Certes, l'Amazon Shopper Panel déployé dans ce but aux États-Unis, entre autres à travers une application mobile, comporte un volet classique, sous la forme de courtes enquêtes donnant lieu au versement d'une prime (variable). Mais il invite en outre ses utilisateurs à transmettre les reçus de leurs achats dans les enseignes du commerce traditionnel (supermarchés, grands magasins, restaurants, cinémas…). À la clé, une récompense de 10 dollars leur est promise pour 10 envois validés dans le mois.

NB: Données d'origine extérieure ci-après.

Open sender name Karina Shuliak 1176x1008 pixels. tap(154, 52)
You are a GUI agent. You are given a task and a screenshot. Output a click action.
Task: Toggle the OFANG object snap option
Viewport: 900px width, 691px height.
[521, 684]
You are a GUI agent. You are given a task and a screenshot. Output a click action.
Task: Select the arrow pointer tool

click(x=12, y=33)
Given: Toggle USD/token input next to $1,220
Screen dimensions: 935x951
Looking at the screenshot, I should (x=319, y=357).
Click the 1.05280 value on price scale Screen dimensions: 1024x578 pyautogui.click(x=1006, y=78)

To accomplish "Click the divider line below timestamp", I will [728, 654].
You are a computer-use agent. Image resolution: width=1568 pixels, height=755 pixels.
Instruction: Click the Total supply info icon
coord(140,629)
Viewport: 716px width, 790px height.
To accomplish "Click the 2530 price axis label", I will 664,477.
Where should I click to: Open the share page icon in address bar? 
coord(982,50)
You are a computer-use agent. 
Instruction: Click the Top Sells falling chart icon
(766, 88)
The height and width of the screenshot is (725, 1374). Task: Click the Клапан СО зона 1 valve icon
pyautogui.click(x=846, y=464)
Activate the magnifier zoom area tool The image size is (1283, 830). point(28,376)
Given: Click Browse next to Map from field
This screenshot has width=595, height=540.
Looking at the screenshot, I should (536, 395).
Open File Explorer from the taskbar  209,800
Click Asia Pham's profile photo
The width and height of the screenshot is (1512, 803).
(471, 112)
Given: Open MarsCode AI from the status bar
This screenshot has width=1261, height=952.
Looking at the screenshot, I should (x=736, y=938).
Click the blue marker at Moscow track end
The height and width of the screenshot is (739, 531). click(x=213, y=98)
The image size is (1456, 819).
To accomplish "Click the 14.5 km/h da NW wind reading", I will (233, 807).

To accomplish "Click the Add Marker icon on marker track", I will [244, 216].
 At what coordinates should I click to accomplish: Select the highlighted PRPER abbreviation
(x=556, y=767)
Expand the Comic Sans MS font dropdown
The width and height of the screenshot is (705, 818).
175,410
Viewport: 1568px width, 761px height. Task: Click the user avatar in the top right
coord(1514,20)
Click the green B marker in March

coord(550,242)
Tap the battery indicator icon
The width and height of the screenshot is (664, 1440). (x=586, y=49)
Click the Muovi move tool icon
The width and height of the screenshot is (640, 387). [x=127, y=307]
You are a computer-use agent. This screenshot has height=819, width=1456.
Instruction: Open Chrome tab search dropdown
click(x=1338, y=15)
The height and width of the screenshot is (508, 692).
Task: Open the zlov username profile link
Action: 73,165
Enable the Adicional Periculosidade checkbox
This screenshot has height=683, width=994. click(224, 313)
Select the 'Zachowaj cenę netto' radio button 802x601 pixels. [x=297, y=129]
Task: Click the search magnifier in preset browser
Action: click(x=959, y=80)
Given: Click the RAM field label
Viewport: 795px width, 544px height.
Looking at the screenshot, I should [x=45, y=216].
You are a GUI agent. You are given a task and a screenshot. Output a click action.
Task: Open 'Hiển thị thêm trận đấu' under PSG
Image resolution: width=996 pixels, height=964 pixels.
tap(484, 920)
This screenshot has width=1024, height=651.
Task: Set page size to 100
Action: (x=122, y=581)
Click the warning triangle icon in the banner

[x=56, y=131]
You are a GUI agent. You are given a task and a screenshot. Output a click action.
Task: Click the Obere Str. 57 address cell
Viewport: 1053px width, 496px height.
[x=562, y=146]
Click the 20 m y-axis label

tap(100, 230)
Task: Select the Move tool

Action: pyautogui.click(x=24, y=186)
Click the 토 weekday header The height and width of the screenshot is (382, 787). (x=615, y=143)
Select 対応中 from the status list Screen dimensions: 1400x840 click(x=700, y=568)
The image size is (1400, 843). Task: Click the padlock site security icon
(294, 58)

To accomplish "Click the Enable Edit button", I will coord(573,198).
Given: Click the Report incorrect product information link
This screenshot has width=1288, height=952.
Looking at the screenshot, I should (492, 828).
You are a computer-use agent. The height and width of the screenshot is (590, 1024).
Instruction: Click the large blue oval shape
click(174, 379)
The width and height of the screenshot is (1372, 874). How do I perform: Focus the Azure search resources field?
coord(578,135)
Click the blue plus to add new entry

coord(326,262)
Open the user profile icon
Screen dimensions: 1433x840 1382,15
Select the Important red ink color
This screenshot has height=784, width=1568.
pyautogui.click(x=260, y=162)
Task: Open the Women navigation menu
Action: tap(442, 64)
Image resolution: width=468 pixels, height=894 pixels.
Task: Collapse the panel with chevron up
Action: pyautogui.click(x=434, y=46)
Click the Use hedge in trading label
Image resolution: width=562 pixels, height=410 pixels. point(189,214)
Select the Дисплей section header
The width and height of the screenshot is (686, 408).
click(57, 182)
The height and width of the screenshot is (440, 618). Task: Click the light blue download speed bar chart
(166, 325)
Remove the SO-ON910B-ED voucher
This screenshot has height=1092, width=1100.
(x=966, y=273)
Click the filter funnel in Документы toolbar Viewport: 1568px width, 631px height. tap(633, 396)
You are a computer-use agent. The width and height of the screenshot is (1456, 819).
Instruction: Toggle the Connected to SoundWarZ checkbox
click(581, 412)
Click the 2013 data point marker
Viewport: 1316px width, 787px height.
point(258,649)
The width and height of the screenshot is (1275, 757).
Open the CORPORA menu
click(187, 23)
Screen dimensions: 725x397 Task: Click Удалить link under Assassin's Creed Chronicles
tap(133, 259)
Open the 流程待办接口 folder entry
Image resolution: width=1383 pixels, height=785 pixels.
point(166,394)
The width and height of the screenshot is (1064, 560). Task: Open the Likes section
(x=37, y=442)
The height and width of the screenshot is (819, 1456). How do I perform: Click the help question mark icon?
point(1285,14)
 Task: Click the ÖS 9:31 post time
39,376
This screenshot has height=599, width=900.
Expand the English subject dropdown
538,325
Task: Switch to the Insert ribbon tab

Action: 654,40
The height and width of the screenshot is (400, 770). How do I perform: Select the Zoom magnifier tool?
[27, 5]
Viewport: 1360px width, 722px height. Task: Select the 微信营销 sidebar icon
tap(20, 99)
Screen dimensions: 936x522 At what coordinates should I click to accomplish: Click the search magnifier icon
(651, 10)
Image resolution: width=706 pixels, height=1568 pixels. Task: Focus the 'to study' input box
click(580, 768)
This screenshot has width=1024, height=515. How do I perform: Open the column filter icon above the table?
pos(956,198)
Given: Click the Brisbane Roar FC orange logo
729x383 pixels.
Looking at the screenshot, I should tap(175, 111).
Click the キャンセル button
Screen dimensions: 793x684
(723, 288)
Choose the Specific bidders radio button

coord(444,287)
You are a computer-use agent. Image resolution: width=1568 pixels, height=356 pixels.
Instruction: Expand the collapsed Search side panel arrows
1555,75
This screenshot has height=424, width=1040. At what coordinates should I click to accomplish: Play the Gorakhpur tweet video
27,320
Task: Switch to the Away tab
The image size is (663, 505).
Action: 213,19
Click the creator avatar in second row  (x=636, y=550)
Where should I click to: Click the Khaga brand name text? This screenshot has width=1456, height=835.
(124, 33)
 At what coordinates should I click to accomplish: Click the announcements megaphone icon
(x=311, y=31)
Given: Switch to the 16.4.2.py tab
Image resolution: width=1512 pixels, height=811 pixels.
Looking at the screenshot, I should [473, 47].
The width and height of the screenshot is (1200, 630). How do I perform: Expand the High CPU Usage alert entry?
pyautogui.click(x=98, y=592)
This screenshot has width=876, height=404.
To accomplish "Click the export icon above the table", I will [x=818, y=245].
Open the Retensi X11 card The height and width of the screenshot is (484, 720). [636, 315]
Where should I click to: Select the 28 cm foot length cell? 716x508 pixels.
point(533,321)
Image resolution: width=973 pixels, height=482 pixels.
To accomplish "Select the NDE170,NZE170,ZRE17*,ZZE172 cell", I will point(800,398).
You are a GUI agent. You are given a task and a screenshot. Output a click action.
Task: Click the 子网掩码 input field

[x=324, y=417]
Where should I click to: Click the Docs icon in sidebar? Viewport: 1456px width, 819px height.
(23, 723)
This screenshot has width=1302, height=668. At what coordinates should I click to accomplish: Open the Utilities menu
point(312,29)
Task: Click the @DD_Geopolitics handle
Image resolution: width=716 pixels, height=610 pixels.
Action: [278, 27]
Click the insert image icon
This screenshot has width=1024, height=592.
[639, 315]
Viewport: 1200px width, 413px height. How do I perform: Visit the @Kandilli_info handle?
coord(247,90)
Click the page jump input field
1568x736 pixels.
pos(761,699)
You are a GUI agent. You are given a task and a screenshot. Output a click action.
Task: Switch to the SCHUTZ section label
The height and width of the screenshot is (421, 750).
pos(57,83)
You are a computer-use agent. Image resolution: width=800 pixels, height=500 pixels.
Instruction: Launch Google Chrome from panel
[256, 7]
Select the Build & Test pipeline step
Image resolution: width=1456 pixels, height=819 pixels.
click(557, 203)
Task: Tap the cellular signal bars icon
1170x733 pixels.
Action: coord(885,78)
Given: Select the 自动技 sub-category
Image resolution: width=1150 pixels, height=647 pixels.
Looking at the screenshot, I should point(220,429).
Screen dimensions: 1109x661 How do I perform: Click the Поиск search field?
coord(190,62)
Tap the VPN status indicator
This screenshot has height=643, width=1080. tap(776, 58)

La démarche est extrêmement structurée. Ainsi, Amazon choisit les participants au programme parmi ses usagers et ils sont identifiés à l'enrôlement, de manière à parfaitement contrôler son échantillon. Les tickets de caisse fournis sont décryptés dans leurs moindres détails, afin d'en extraire les marques et produits sélectionnés, les prix pratiqués… Il devient ainsi possible de, simultanément, organiser un observatoire de la concurrence et comprendre les comportements des clients hors du site d'e-commerce.

Amazon Shopper Panel

Certains observateurs se réjouiront peut-être de l'initiative d'Amazon, en considérant que la valorisation financière d'une ressource jusqu'à maintenant extraite gratuitement, dans une opacité plus ou moins totale, représente un progrès. Je ne fais résolument pas partie de ceux-là, pour différentes raisons. En premier lieu, l'asymétrie de la transaction soumise au consommateur (qui n'a aucune référence quant à la valeur de ses données) est un facteur de déséquilibre de la relation commerciale sous-jacente.

D'autre part, et il s'agit d'une question de principe fondamental, d'autant plus cruciale que les objectifs visés sont purement mercantiles (par opposition aux applications destinées à améliorer le service rendu à un client), la monétisation de la vie privée engendrera automatiquement un nouveau front d'inégalité et de fracture numérique, entre les personnes aisées, qui peuvent ignorer les sollicitations et préserver leur intimité, et les plus précaires, qui seront tentées de la sacrifier pour quelques euros ou dollars.